The solution is to refinance the federal government's debt obligation to workers and retirees. As a new report from the Institute for Policy Innovation by Lawrence Hunter points out, the most rational way to do that would be to allow workers to save half of the payroll tax contributions in personal retirement accounts through which they could invest in real assets. To the extent that creates a cash-flow shortage, Congress could have workers lend the federal government whatever funds are needed to pay all current Social Security benefits. In exchange for the loan, the federal government would deposit into the taxpayer's personal-retirement-accounts inflation-protected, interest-bearing long-term federal bonds backed by the full faith and credit of the United States with no restrictions on the right of the account holder to resell the bonds in secondary bond markets.

Refinancing the Social Security liability in this way would not cause a short-term shock to the bond market or create upward pressure on interest rates because the government would simply issue new bonds to refinance an old debt obligation as Hamilton did. Nor would this approach threaten financial markets over the long run since the future financial obligation represented by the Social Security liability is already reflected in the current price of federal bonds, and any new forays outside retirement accounts into financial markets would be relatively small compared to the size of the economy.

Since new federal bonds issued to personal retirement accounts would simply refinance an already existing liability, no net increase in federal indebtedness results. There are no "transition costs" involved. Refinancing the Social Security liability through new-issue federal bonds would not entail new debt; in fact, it would make it possible to pay off debt and leave Social Security financially sound in perpetuity.
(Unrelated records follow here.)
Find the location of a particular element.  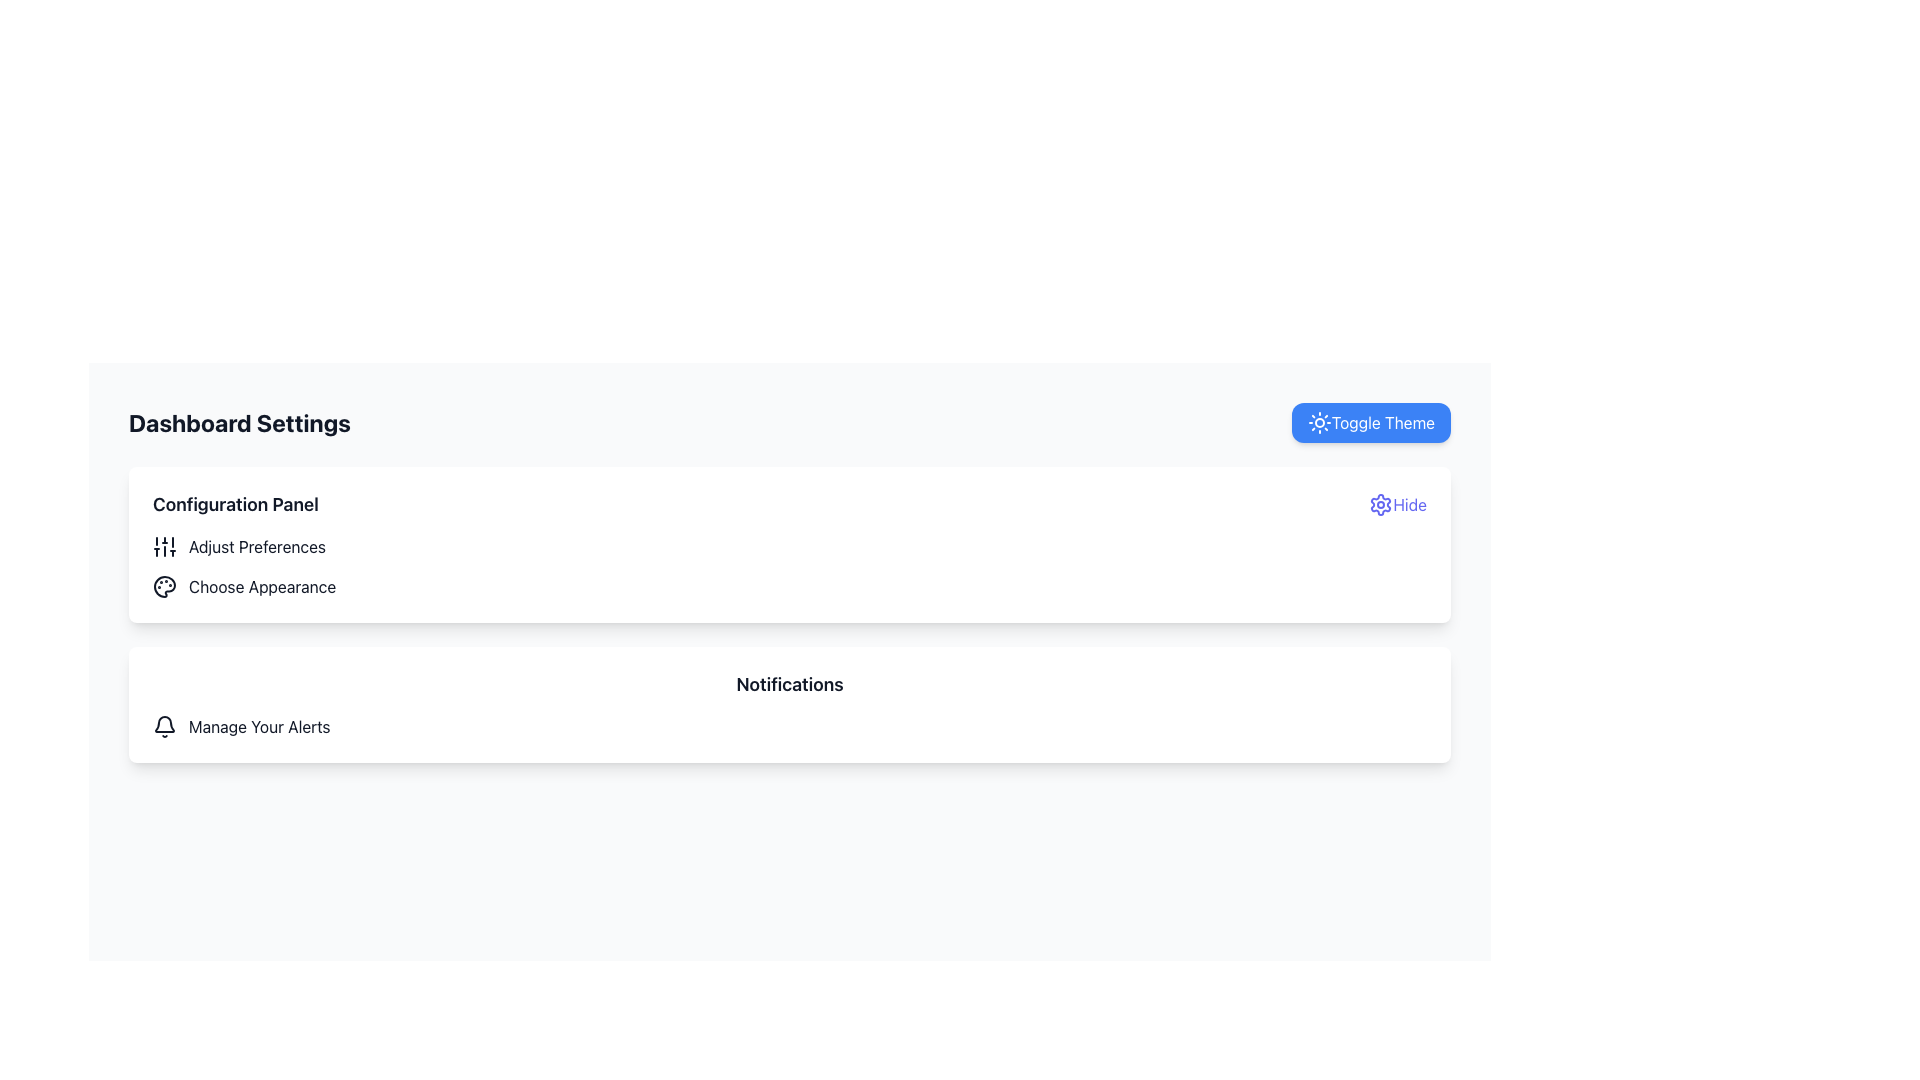

text content of the first text label in the 'Configuration Panel' section, which serves as an indicator for adjusting preferences is located at coordinates (256, 547).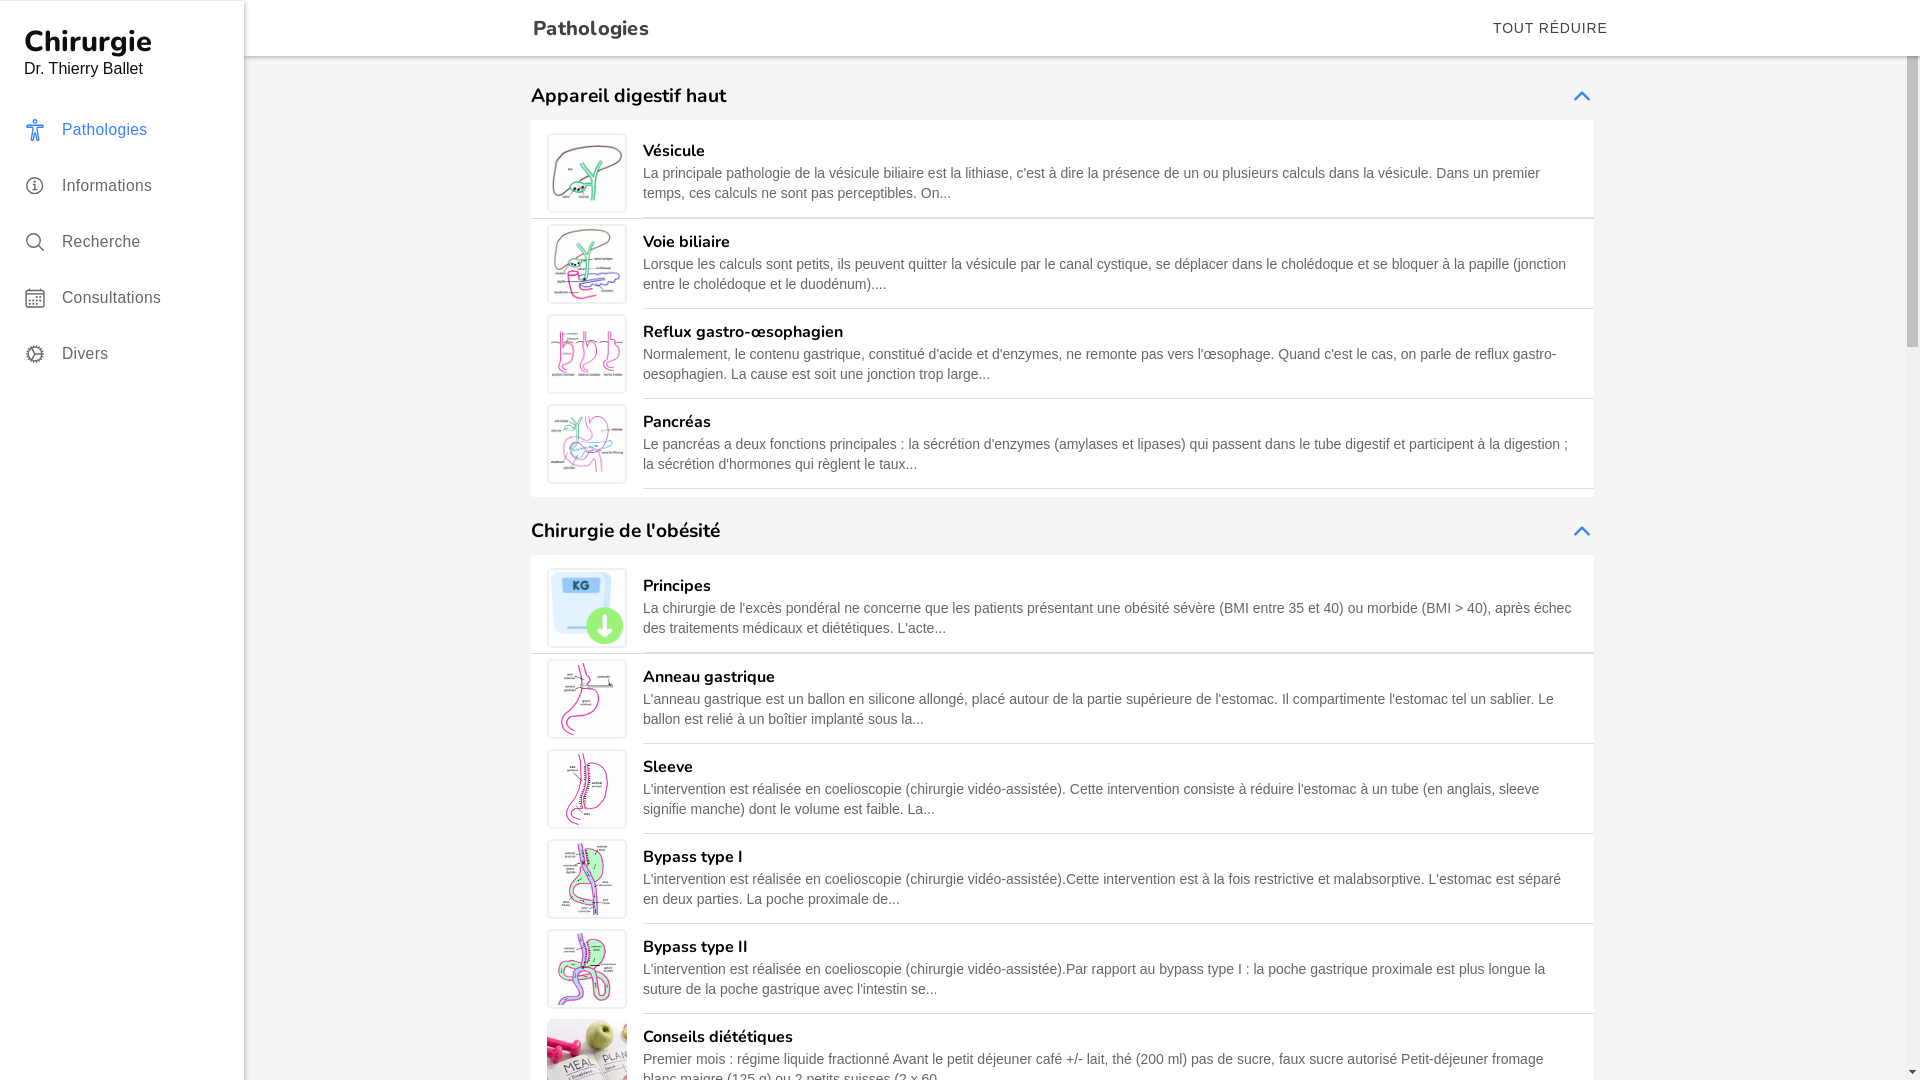  What do you see at coordinates (24, 50) in the screenshot?
I see `'Chirurgie` at bounding box center [24, 50].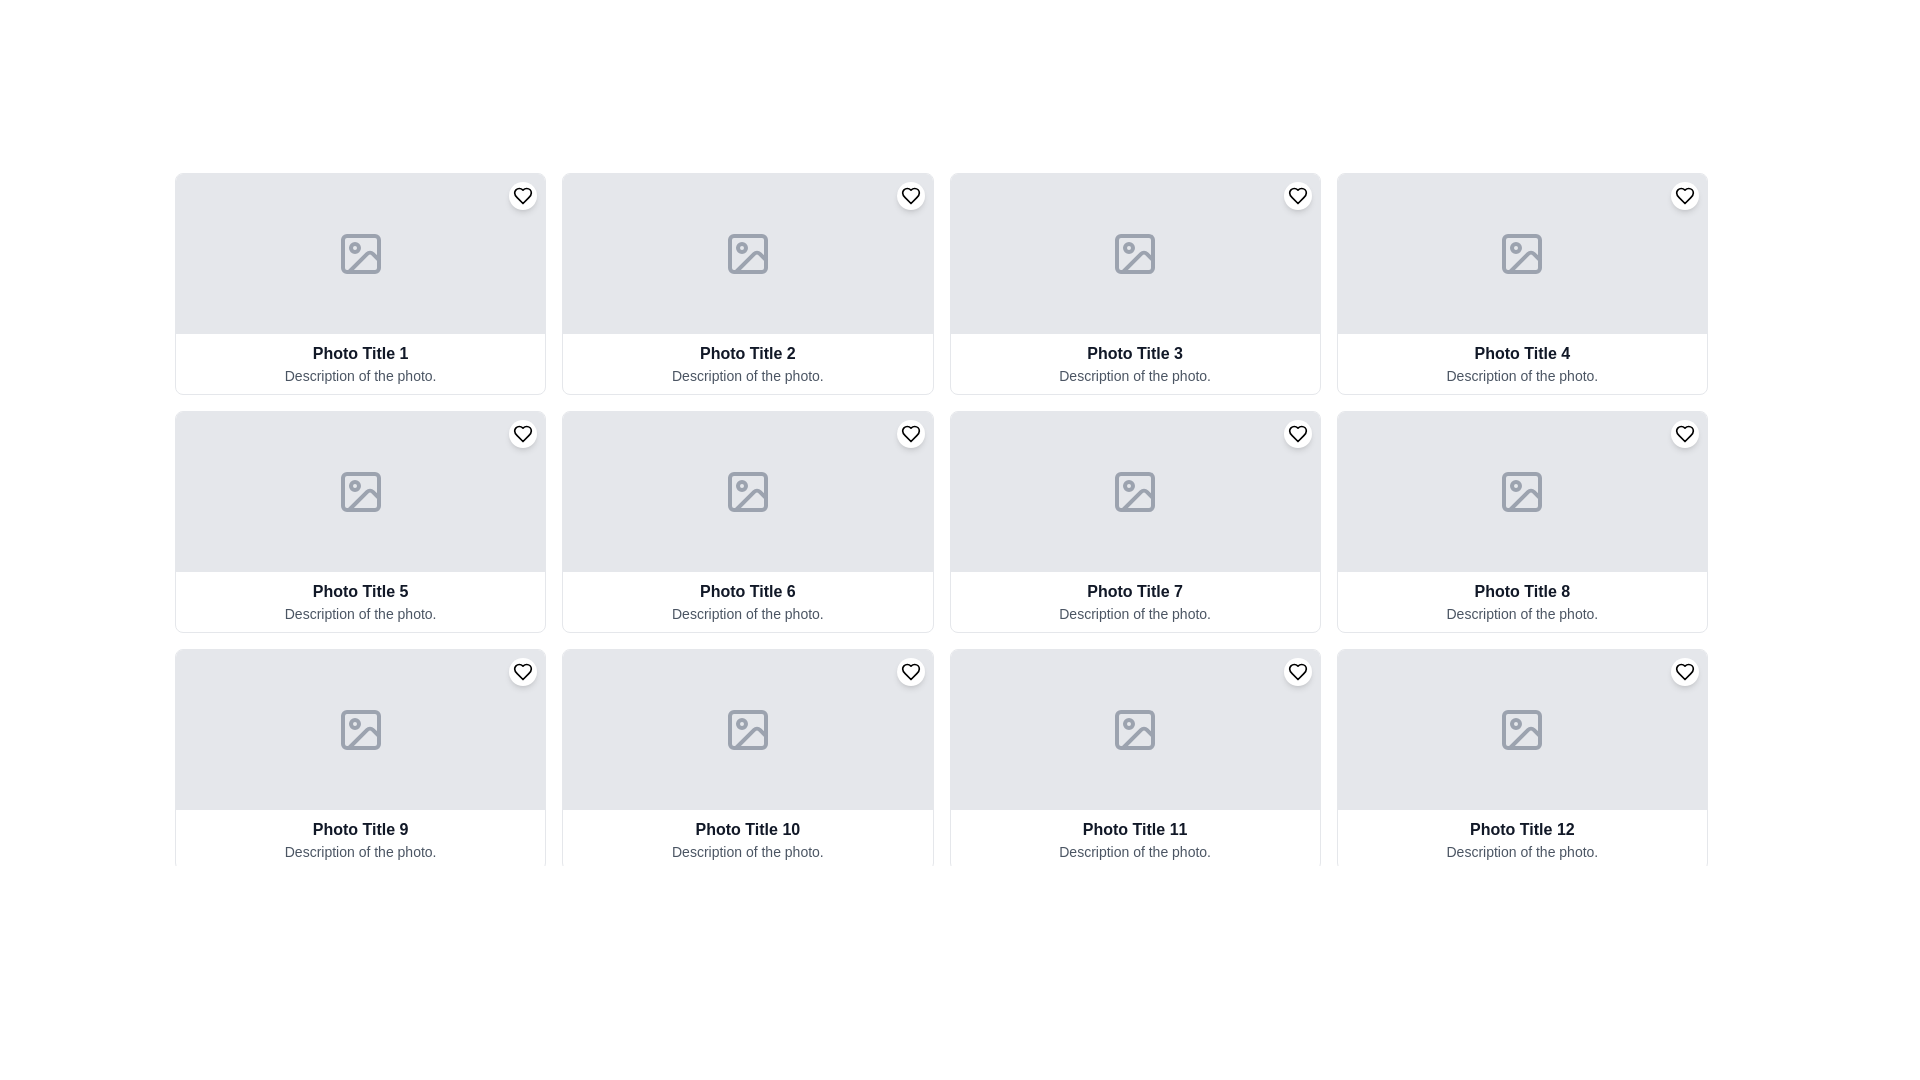  Describe the element at coordinates (1521, 363) in the screenshot. I see `the text block displaying the title and description for a photo in the gallery layout, located in the fourth column of the first row, positioned below an empty image placeholder` at that location.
To paraphrase Hamilton, debt incurred to refinance Social Security would be to us a "national blessing" as we create a truly democratic, capitalistic shareholder society.


Especially as we transition to accounts, folks are going to want U.S. bonds.

Posted by Orrin Judd at January 25, 2005 6:11 AM
Comments

The sheer obfuscation in the Social Security debate drives me bonkers. It is a pay-as-we-go system, in which current tax receipts are used to pay current recipients. In order to hide this fact, the government solemnly writes itself checks that it promises itself to pay. Then, depending on the context, it can be defended as a pay-as-we-go system or as a funded vested system. The truth is that, in 2018, the government will stop collecting FICA taxes sufficient to cover Social Security payments and will have to find the money somewhere else. The only solutions are to cut other spending, raise taxes or borrow. Guess which of the three definitely won't be used. There is a crisis coming, and it's coming tomorrow.

Posted by: David Cohen at January 25, 2005 9:10 AM

Clearly, this is incomlete. Despite what he says, the old benefit formulas cannot hold up. We must trasition from a defined benefit plan to a defined contribution plan.